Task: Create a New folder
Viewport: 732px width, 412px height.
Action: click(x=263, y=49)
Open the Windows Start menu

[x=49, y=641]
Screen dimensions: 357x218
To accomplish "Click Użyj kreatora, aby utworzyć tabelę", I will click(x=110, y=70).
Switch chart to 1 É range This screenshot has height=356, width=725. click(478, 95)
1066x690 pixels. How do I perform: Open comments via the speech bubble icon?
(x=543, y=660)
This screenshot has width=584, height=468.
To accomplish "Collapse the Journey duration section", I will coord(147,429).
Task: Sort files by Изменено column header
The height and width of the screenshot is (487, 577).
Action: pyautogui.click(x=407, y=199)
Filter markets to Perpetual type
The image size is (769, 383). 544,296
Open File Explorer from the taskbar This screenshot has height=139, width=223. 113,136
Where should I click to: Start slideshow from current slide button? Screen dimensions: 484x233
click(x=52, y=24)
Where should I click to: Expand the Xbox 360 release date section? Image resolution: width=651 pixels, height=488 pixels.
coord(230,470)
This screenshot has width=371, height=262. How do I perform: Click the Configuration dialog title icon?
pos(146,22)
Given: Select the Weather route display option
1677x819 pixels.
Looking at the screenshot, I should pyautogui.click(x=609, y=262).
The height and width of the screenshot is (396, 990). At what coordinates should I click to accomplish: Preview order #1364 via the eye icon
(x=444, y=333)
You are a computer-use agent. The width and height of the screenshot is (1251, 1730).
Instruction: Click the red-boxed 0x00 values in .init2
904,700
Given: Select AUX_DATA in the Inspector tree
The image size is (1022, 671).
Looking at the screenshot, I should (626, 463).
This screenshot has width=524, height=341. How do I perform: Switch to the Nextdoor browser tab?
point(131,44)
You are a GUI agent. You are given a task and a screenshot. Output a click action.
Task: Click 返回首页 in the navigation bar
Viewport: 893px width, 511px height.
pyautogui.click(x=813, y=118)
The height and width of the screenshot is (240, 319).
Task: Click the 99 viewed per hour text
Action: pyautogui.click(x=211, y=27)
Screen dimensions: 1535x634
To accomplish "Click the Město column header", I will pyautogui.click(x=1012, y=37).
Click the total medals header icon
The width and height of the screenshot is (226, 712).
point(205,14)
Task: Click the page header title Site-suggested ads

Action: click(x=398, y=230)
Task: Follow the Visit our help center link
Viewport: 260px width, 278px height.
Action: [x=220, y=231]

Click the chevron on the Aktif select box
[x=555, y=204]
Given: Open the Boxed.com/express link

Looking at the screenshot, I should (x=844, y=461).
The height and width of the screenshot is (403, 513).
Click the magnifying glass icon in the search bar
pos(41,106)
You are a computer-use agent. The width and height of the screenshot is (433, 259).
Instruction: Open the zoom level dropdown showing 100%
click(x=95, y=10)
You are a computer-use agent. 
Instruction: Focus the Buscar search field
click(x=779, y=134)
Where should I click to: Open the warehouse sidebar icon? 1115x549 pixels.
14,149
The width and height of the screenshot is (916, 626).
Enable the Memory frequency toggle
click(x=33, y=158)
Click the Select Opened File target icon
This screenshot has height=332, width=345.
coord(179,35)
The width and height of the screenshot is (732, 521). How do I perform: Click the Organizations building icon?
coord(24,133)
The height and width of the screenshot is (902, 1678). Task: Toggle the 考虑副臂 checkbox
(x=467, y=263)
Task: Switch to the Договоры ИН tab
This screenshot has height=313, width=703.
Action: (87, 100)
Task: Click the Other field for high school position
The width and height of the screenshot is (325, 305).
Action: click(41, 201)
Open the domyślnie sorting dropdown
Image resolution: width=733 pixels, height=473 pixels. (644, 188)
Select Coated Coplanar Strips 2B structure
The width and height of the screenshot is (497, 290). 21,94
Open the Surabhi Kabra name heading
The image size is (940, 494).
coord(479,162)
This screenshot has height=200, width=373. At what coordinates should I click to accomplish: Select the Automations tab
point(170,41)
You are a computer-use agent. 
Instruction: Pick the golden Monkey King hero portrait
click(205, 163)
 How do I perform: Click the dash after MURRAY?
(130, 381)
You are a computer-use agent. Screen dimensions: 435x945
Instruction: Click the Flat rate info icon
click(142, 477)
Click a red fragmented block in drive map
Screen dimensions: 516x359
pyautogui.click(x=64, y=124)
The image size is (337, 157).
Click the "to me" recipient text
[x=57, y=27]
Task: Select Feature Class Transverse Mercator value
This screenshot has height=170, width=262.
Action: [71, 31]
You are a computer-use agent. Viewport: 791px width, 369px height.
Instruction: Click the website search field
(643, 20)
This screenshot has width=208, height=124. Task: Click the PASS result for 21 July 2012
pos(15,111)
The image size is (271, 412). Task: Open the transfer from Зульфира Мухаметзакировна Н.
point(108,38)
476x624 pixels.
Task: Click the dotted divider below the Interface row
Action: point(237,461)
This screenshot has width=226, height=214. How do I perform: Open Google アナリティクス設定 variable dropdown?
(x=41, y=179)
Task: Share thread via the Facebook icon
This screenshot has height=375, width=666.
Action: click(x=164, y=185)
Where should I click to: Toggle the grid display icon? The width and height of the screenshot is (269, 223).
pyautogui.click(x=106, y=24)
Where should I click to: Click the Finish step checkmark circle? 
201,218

Your task >>
Everything from the first line of the records above through the line containing "Open File Explorer" should be restated word for word; leave out all other lines.

Solution >>
Task: Create a New folder
Viewport: 732px width, 412px height.
Action: click(x=263, y=49)
Open the Windows Start menu

[x=49, y=641]
Screen dimensions: 357x218
To accomplish "Click Użyj kreatora, aby utworzyć tabelę", I will click(x=110, y=70).
Switch chart to 1 É range This screenshot has height=356, width=725. click(478, 95)
1066x690 pixels. How do I perform: Open comments via the speech bubble icon?
(x=543, y=660)
This screenshot has width=584, height=468.
To accomplish "Collapse the Journey duration section", I will coord(147,429).
Task: Sort files by Изменено column header
The height and width of the screenshot is (487, 577).
Action: pyautogui.click(x=407, y=199)
Filter markets to Perpetual type
The image size is (769, 383). 544,296
Open File Explorer from the taskbar This screenshot has height=139, width=223. 113,136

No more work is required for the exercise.